Mr. Chair, I will be sharing my time with the member for Haliburton—Kawartha Lakes—Brock.
I would like to thank the Minister of Social Development and the Minister of State for Families and Caregivers and their officials for being here tonight at such a late hour to answer our questions about issues that are of importance to all Canadians and very much make up the social fabric of our nation. I will speak specifically from my own viewpoint and that of my peer group. That is what I can do legitimately on this topic.
I would like to express my views on the policy. The minister of state referred to his area as being something he would like to see us treat as non-partisan. I truly believe that the issue of child care and choice in child care will have such a significant impact on not only my gender, but on my age group. I really want to share, frankly, with the Minister of Social Development where my peer group is coming from and what I am hearing from them, which is that this is not the sixties.

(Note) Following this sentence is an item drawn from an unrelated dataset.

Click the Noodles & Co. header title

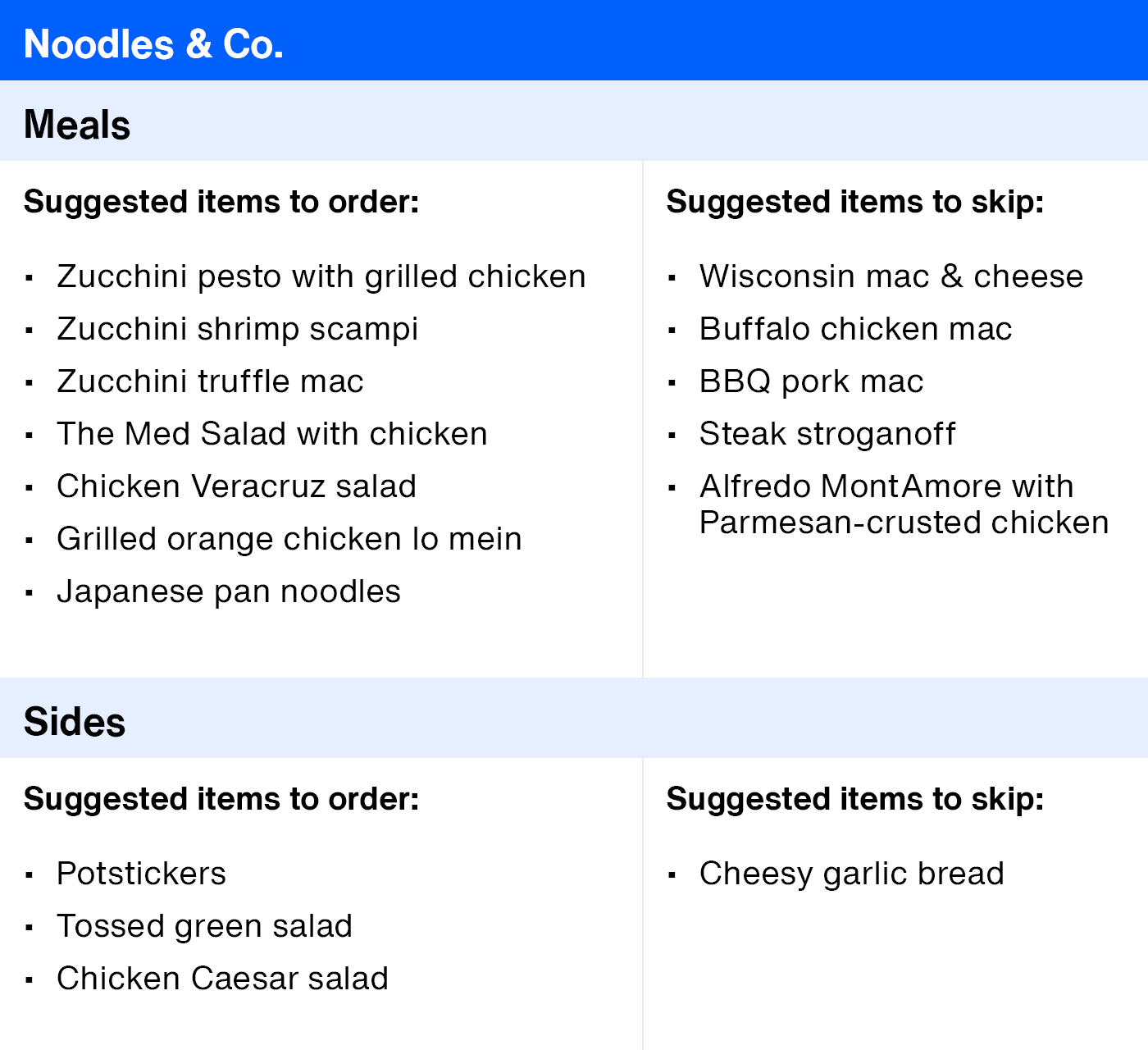coord(153,44)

My peer group is professional, young, educated, urban women who have access to the workforce. We are competing very successfully in medical schools, in dentistry schools, in law schools and in all professional schools. We also are competing very successfully in the workplace. I would like to say that we compete successfully in the political arena as well.

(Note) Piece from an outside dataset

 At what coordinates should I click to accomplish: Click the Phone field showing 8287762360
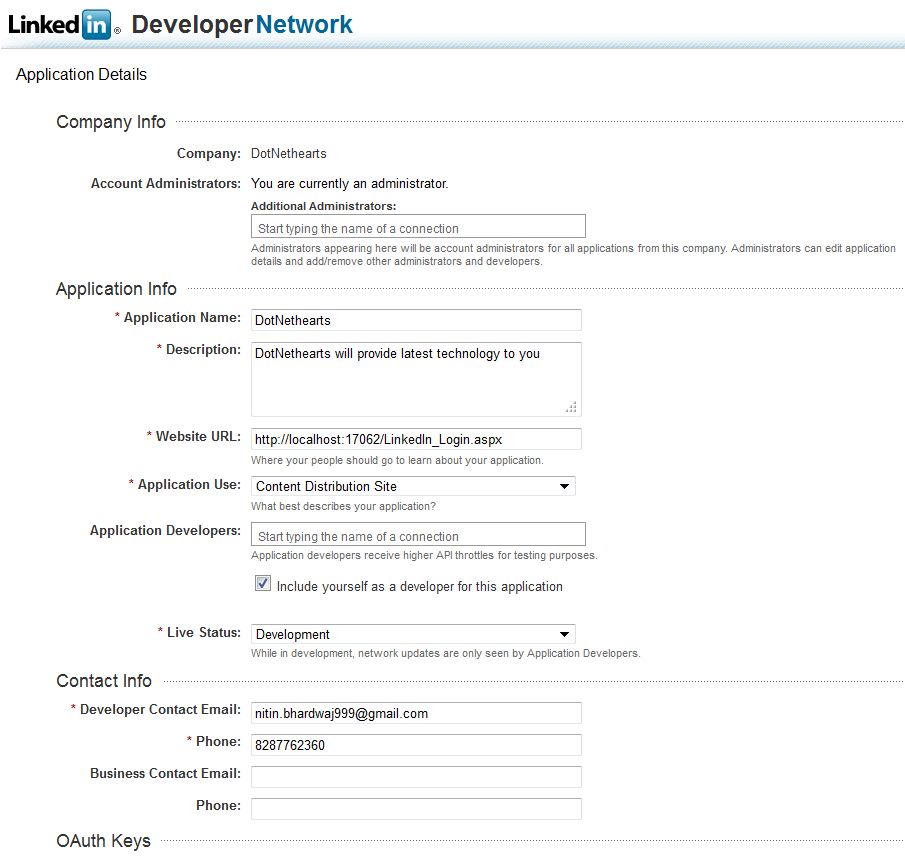click(x=416, y=744)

However, we also want to have access and we want all of our choices treated equally, whether we choose, if we have children, to stay home or to work part time or to work full time and to have access to day care. We want all those choices. My peer group want the government to facilitate our choices, not restrict them.

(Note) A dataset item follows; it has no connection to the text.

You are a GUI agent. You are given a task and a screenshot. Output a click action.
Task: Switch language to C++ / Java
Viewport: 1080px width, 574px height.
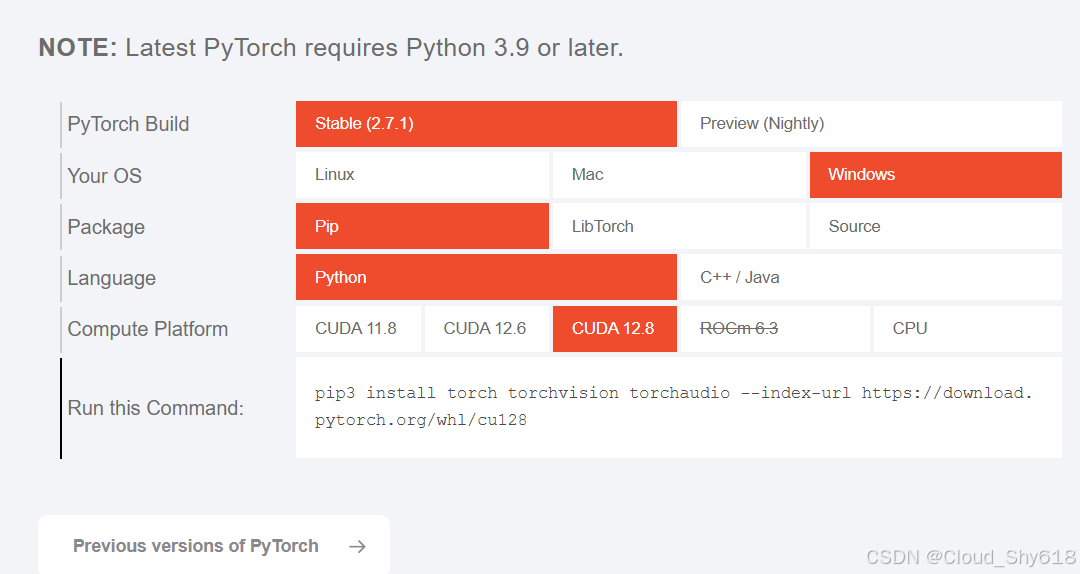click(871, 277)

One of the things I have noticed in the report on plans and priorities, and the Minister of Social Development referred to it, is that the Government of Canada plans to spend $100 million for the development of a new accountability package that is supposed to support improved research and evidence based indicators. Could the Minister of Social Development share with the House if any of that money will go to either a gender based analysis of the child care program or an income based analysis, so my peer group and my gender can be assured that all women will be assisted by this program in an equitable fashion?
In my academic background, I have a lot of feminist theory training and gender based analysis training. My concern is this program discriminates against young women in the workplace who would like to either stay home part time or full time with their children. It discriminates against women in low income jobs who more often than not do shift work. It also discriminates against women who live in remote and rural areas.
Has the Minister of Social Development done a gender based analysis and could he share those results with me tonight?